Les jeunes et le racisme
Samedi, je relevais les incohérences, l’absence de nuances et le projet politique qui se dissimule souvent derrière la notion de racisme « systémique ».
Il est intéressant d’observer les réactions des jeunes quand vous percez des trous dans cette notion.
Ils ne vous répondent pas sur le fond.

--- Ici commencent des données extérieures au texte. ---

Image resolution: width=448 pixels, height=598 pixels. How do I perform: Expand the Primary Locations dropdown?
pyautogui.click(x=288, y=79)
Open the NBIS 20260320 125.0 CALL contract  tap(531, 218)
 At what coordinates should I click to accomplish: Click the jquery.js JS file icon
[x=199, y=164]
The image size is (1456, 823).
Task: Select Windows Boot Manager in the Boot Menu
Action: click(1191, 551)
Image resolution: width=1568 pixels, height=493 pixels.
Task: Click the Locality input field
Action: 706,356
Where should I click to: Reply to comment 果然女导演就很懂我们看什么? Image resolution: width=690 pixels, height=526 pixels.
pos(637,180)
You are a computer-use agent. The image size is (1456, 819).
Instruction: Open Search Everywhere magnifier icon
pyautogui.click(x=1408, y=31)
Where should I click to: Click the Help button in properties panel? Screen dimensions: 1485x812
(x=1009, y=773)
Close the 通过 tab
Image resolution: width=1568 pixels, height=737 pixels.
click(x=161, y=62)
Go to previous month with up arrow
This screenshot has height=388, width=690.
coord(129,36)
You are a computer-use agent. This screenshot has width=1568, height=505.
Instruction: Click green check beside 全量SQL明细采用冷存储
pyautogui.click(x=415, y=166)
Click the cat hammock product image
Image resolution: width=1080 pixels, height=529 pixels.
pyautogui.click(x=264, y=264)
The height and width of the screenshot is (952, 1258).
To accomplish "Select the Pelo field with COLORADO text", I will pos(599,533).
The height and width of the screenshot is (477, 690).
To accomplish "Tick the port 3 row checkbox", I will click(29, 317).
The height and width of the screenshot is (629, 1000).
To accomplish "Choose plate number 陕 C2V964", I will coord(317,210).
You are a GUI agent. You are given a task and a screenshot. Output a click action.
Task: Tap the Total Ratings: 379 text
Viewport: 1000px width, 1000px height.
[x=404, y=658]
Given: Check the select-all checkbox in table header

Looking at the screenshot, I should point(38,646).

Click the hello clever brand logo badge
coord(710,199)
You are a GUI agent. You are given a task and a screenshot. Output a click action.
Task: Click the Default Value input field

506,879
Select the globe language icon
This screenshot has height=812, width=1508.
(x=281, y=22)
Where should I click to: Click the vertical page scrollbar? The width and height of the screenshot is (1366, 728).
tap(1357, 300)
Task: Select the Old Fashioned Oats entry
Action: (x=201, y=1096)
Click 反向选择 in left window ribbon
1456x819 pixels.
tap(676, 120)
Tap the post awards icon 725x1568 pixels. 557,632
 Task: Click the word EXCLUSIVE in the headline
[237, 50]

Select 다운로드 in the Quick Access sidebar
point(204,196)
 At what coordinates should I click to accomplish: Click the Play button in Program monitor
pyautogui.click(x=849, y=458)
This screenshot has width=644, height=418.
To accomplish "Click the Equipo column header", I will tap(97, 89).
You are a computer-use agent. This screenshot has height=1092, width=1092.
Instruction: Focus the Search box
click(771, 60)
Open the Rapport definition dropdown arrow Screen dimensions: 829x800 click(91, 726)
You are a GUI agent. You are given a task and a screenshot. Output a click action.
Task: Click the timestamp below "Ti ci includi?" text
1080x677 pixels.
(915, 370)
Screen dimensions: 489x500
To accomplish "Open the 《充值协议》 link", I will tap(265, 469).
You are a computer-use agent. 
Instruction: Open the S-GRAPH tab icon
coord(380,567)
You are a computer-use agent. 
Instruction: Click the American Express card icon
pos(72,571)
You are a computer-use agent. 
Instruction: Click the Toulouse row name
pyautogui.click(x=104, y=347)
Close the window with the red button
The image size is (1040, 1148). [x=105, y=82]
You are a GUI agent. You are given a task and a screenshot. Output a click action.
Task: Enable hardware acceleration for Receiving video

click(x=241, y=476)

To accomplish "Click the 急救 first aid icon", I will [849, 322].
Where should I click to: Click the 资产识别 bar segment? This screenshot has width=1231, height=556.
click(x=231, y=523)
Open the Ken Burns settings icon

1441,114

Ils changent de terrain et vont sur celui de la morale.
MAXIMUM
Pour eux, refuser de reconnaître le caractère « systémique » du racisme, c’est refuser de reconnaître la gravité du problème, c’est donc le minimiser.
Vous avez tort de ne pas être suffisamment indigné, de retarder le « progrès », d’entretenir le statu quo.
On est là en plein coeur de ce qu’on appelle maintenant la culture woke
(éveil), qui nous vient des campus américains.
En gros, dès qu’il est question de racisme, la seule position moralement acceptable, c’est le maximalisme.
Il faut, comme disait Richard Martineau, avoir le « piton » de l’indignation collé au fond.
Puisque le racisme est mauvais (évidemment) et qu’il est partout et « systémique » (beaucoup moins évident), la nuance, la modération deviennent suspectes.
Il faut acheter tout au complet et ne chanter qu’avec la chorale.
Dans le New York Times, David Brooks a expliqué tout ce qui ne marche pas avec cette posture morale.
Avant que cette culture woke ne déferle, disait-il, on essayait de cerner un problème objectivement.
Puis on proposait une solution audacieuse ou prudente, de gauche ou de droite, et le débat se faisait sur la qualité de votre solution.
Fini ! Maintenant, on juge d’abord le niveau de votre indignation.
On fait pire encore que mélanger votre perception du problème et votre proposition de solution.
On met plus en évidence la perception, donc l’indignation, que ce que vous proposez comme remède.
La personne vertueuse, qui est vraiment woke, sera celle qui perçoit toute l’étendue de l’injustice.
Dans cet état d’esprit, on n’est jamais assez indigné.
Plus vous êtes woke, plus vous êtes indigné, mieux c’est, meilleur vous êtes.
Dans cette surenchère, forcément, tout y passe : les institutions, les séries télévisées, les manuels scolaires, le langage, les statues, tout.
Est-ce la meilleure façon d’amener de vrais changements ? Non.
Le woke, dit Brooks, se met en scène. Il parade. Il étale sa vertu.
C’est sa principale contribution, comme ces gens qui, après une tuerie dans une école, mettent un signe de paix sur leur page Facebook, allument une bougie et chantent Imagine.
Gros engagement social, champion !
MOTS
Quand on présente un problème comme massif, généralisé, incrusté, universel et largement inconscient, on encourage plus la colère et la frustration que la recherche de solutions concrètes, forcément pragmatiques et ciblées.
Or, dans l’histoire, les réformes durables ont été faites par les gens capables de voir les nuances de gris.
L’indigné, lui, est souvent un daltonien à deux couleurs : noir et blanc.
Son « gros » combat, c’est que Legault crache le mot « systémique ».
Après, il sera fier de lui : sa « job » sera faite. Des mots, des mots, que des mots…
Mais peu lui importe, car c’est une excellente stratégie médiatique pour cultiver sa belle image de pureté morale.
Quand on présente un problème comme massif, généralisé, incrusté, universel et largement inconscient, on encourage plus la colère et la frustration que la recherche de solutions concrètes, forcément pragmatiques et ciblées.